By the same talking, I observed that it’s probably pretty cheap to record your testing sessions. And if you never look at them, big deal. You know, the storage space these days is incredibly cheap. But the value of having this was amazing. Just having them, even if you don’t look back, even if you once in a while look back at them. I just have a video camera for every professional project that I do now. And then we also use screen recording. So all this green stuff you see here is stuff that we got out of the testopsy. And we’re not even done with that yet. But I want to go back to the video. So I want to show you some examples now, because everything you just saw us talk about there is substantiated by what actually happened in the test process.
So let’s see an example of what we’re talking about here. This is immediately before the bug cascade hit. So what we got to do is characterize the features on this and the features on this include the default times are displayed. So that’s a time selection pop up underneath, meeting creation. It’s in the time block mode. So for time block mode, you’ve got to select times and just like the AM and PM. And under time selection is timezone. Which I think timezone doesn’t appear. It only appears in time block mode. So timezone selection is in time block mode.
So a lot of the test session is just this, it just goes on like this where we’re just trying to make sense of what we see. And then we started running into bugs with this particular dialog box.
Now, I bet you you don’t know what’s going on there. Dear viewers, I had to watch this video clip about 25 times to try to figure out what the heck was I talking about? I don’t know what am I to this day? I do not know what I meant when I said, that’s interesting. I don’t see what was interesting. Something was going on in my head and I was trying to figure out what it was. And Michael didn’t know. Michael even said what’s interesting and I was trying to put it into words. And while I was putting into words, I was getting interrupted by the fact that there’s actually a bug here, because when I tried to click add time, the time disappeared. And I was trying to make sense of that. I didn’t know whether I clicked the right button or the wrong button. But watch what happens after that.

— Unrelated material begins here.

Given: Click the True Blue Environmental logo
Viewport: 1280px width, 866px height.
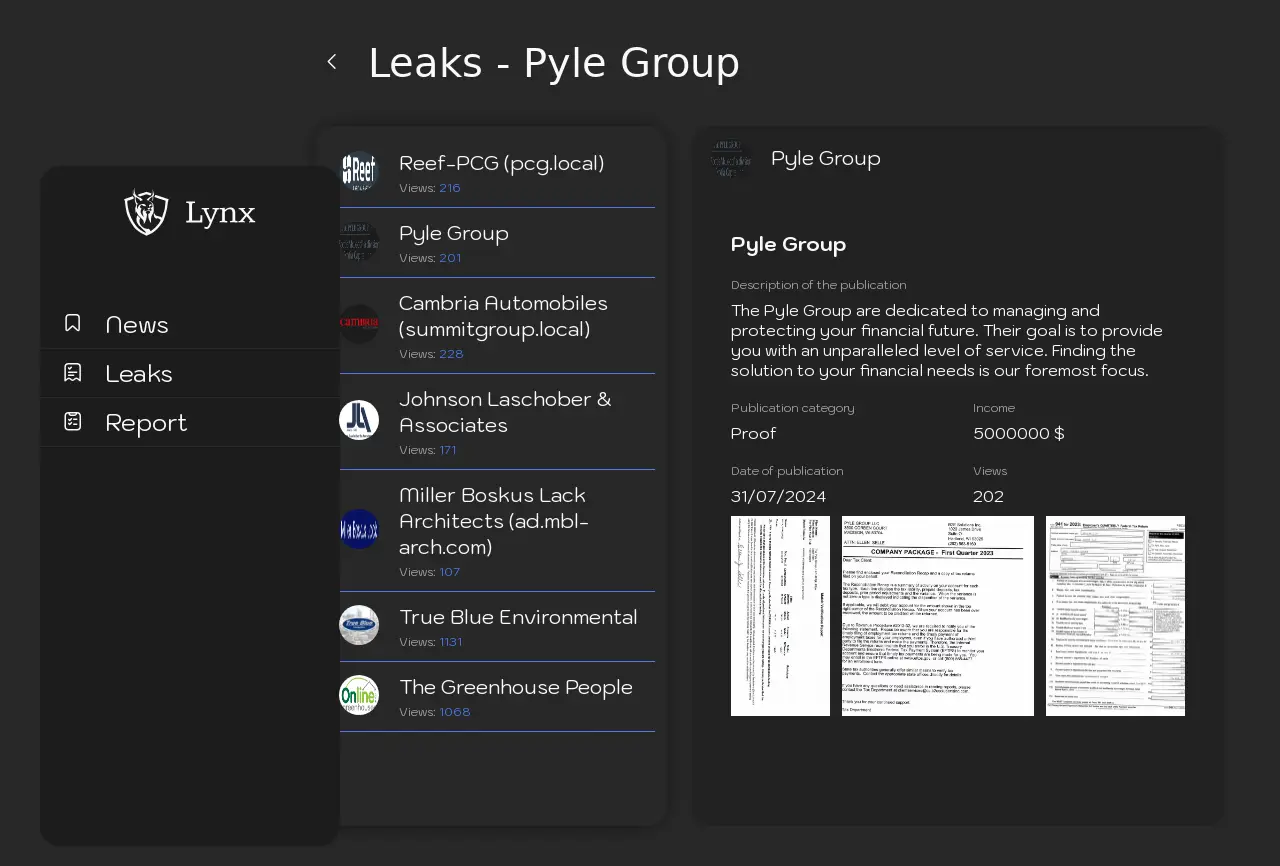Looking at the screenshot, I should 359,625.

So we’re already talking about selection, but this interrupted process where I was trying to figure out about the add time thing. So I’m trying to do this time select a window and then we get distracted by the selection. We certainly get this money booth thing. Here’s another element from just a moment later.
What I was trying to do is remove the time. So I wanted to add a time. This clear day not mean what we think it means? So now we’re talking about clear day, so I’m distracted again. So I’m in the middle of doing something else my pair says what about clear day? And then immediately throws me off track. Now, I like being thrown off track, by the way. I like that about pairing. I think it’s more useful in general to have the value of somebody else noticing things and wanting you to do something than the value of, you know, staying on the same thing. But I have to say that I like to alternate. I like to do paired testing where I get confused. And we have a lot of energy. And then I like to alternate and just test by myself for a while so I can focus and then go back and test with another person because I get more energy when I’m testing with other people and I get different ideas.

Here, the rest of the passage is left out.